Source records >>
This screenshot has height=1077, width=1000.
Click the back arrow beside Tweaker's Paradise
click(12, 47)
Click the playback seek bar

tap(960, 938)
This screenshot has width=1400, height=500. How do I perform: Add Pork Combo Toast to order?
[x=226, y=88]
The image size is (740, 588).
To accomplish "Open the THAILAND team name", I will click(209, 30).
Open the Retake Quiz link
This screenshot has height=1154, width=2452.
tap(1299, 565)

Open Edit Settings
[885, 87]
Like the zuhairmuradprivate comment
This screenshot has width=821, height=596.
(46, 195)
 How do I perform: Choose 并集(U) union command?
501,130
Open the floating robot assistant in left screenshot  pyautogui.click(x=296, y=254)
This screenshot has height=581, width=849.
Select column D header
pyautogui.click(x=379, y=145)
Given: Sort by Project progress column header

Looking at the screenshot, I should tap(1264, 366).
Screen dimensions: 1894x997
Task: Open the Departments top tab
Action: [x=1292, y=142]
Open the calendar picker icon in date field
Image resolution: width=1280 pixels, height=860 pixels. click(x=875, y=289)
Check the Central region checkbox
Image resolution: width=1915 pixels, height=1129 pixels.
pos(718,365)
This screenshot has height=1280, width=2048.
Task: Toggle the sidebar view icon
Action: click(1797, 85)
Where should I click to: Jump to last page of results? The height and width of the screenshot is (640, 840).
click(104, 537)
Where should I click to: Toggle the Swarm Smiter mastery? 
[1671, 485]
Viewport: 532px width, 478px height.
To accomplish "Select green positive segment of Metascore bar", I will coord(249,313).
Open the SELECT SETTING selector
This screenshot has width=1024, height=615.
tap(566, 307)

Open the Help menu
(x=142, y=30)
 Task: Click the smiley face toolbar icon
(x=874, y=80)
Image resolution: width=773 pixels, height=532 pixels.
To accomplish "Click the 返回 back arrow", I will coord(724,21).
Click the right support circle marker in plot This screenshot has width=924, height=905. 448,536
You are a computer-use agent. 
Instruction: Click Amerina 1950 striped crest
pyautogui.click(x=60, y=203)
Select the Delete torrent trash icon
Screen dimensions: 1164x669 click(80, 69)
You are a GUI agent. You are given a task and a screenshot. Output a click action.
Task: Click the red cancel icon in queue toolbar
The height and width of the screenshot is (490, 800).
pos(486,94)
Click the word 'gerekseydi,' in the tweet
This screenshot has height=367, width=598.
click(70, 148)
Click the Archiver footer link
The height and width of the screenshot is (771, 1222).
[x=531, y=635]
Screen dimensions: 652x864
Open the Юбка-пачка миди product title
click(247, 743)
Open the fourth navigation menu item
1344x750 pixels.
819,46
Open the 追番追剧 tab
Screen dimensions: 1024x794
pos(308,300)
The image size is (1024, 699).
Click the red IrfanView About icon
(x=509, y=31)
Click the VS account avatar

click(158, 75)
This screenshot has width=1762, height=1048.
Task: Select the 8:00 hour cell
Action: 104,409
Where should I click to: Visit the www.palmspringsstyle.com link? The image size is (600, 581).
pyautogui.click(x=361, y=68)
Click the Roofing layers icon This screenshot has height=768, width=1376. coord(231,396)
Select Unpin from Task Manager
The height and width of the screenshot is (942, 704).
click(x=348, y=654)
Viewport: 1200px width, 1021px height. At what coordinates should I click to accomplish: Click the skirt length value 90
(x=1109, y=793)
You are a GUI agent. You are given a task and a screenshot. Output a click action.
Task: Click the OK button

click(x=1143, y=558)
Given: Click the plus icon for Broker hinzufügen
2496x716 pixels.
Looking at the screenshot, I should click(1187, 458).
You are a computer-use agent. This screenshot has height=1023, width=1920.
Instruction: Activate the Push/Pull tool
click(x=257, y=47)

What the task asks >> Transcribe the listing from start to finish, exactly as given.

Exercise solution >>
This screenshot has height=1077, width=1000.
Click the back arrow beside Tweaker's Paradise
click(12, 47)
Click the playback seek bar

tap(960, 938)
This screenshot has width=1400, height=500. How do I perform: Add Pork Combo Toast to order?
[x=226, y=88]
The image size is (740, 588).
To accomplish "Open the THAILAND team name", I will click(209, 30).
Open the Retake Quiz link
This screenshot has height=1154, width=2452.
tap(1299, 565)

Open Edit Settings
[885, 87]
Like the zuhairmuradprivate comment
This screenshot has width=821, height=596.
(46, 195)
 How do I perform: Choose 并集(U) union command?
501,130
Open the floating robot assistant in left screenshot  pyautogui.click(x=296, y=254)
This screenshot has height=581, width=849.
Select column D header
pyautogui.click(x=379, y=145)
Given: Sort by Project progress column header

Looking at the screenshot, I should tap(1264, 366).
Screen dimensions: 1894x997
Task: Open the Departments top tab
Action: [x=1292, y=142]
Open the calendar picker icon in date field
Image resolution: width=1280 pixels, height=860 pixels. click(x=875, y=289)
Check the Central region checkbox
Image resolution: width=1915 pixels, height=1129 pixels.
pos(718,365)
This screenshot has height=1280, width=2048.
Task: Toggle the sidebar view icon
Action: click(1797, 85)
Where should I click to: Jump to last page of results? The height and width of the screenshot is (640, 840).
click(104, 537)
Where should I click to: Toggle the Swarm Smiter mastery? 
[1671, 485]
Viewport: 532px width, 478px height.
To accomplish "Select green positive segment of Metascore bar", I will coord(249,313).
Open the SELECT SETTING selector
This screenshot has width=1024, height=615.
tap(566, 307)

Open the Help menu
(x=142, y=30)
 Task: Click the smiley face toolbar icon
(x=874, y=80)
Image resolution: width=773 pixels, height=532 pixels.
To accomplish "Click the 返回 back arrow", I will coord(724,21).
Click the right support circle marker in plot This screenshot has width=924, height=905. 448,536
You are a computer-use agent. 
Instruction: Click Amerina 1950 striped crest
pyautogui.click(x=60, y=203)
Select the Delete torrent trash icon
Screen dimensions: 1164x669 click(80, 69)
You are a GUI agent. You are given a task and a screenshot. Output a click action.
Task: Click the red cancel icon in queue toolbar
The height and width of the screenshot is (490, 800).
pos(486,94)
Click the word 'gerekseydi,' in the tweet
This screenshot has height=367, width=598.
click(70, 148)
Click the Archiver footer link
The height and width of the screenshot is (771, 1222).
[x=531, y=635]
Screen dimensions: 652x864
Open the Юбка-пачка миди product title
click(247, 743)
Open the fourth navigation menu item
1344x750 pixels.
819,46
Open the 追番追剧 tab
Screen dimensions: 1024x794
pos(308,300)
The image size is (1024, 699).
Click the red IrfanView About icon
(x=509, y=31)
Click the VS account avatar

click(158, 75)
This screenshot has width=1762, height=1048.
Task: Select the 8:00 hour cell
Action: 104,409
Where should I click to: Visit the www.palmspringsstyle.com link? The image size is (600, 581).
pyautogui.click(x=361, y=68)
Click the Roofing layers icon This screenshot has height=768, width=1376. coord(231,396)
Select Unpin from Task Manager
The height and width of the screenshot is (942, 704).
click(x=348, y=654)
Viewport: 1200px width, 1021px height. At what coordinates should I click to accomplish: Click the skirt length value 90
(x=1109, y=793)
You are a GUI agent. You are given a task and a screenshot. Output a click action.
Task: Click the OK button

click(x=1143, y=558)
Given: Click the plus icon for Broker hinzufügen
2496x716 pixels.
Looking at the screenshot, I should click(1187, 458).
You are a computer-use agent. This screenshot has height=1023, width=1920.
Instruction: Activate the Push/Pull tool
click(x=257, y=47)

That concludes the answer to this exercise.